**EXTRACTED INFORMATION**:
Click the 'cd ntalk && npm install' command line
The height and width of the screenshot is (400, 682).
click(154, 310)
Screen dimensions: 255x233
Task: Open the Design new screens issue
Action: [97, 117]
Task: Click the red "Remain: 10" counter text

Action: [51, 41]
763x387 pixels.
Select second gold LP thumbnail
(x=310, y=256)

...

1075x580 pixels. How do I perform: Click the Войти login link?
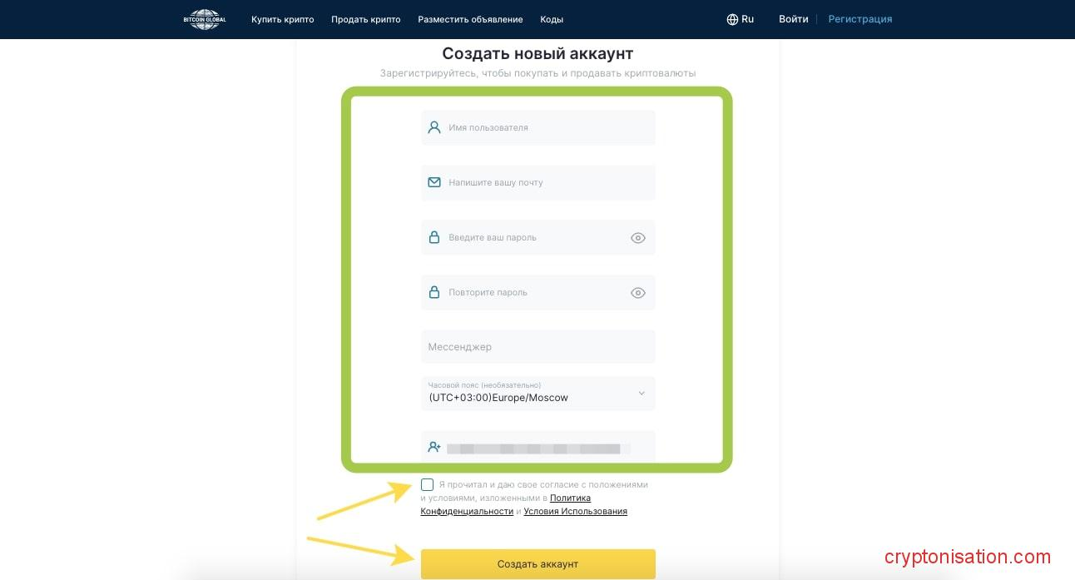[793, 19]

---

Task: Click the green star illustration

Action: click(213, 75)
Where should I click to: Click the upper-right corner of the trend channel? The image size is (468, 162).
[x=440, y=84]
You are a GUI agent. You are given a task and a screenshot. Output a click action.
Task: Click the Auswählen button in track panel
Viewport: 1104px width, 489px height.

**WORK INSTRUCTIONS**:
Everything above from the line containing "You are a GUI" down to the line containing "Viewport: 1104px width, 489px height." should be copied exactly, both end lines included, and nothing else.

**SOLUTION TO THIS EXERCISE**:
You are a GUI agent. You are given a task and a screenshot. Output a click action.
Task: Click the Auswählen button in track panel
Viewport: 1104px width, 489px height.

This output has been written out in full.